Author: Dr. Gopal Garg
Volume: 01
First Online: 31 August 2024
Pages: 268-278
DOI:

An immunoassay is a biochemical technique used to detect and quantify the presence of specific substances, often proteins or small molecules, in a sample using the specific binding between an antigen and an antibody. The basic principle of an immunoassay involves the use of antibodies, which are proteins produced by the immune system that specifically bind to target antigens. The assay typically includes several key steps: the antigen or drug of interest is first introduced into a system with a specific antibody that binds to it; then, the binding event is detected and quantified, often using a secondary detection method such as an enzyme or fluorescent label. The production of antibodies involves immunizing an animal (such as a mouse, rabbit, or goat) with the target antigen, which stimulates the animal’s immune system to produce antibodies against it.
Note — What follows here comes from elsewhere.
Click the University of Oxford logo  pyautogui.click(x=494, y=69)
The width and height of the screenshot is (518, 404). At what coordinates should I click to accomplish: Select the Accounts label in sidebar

These antibodies are then harvested from the animal’s blood or cell culture, purified, and used in immunoassays. In the process of separating bound drugs or antigens from free ones, the bound complex (antigen-antibody) is typically separated from the unbound substance using techniques like centrifugation or washing. This separation ensures that only the specific antigenantibody complexes are measured, allowing for accurate quantification of the substance of interest in the sample. This technique is widely used in diagnostic tests, drug development, and research to detect and measure a variety of biological molecules.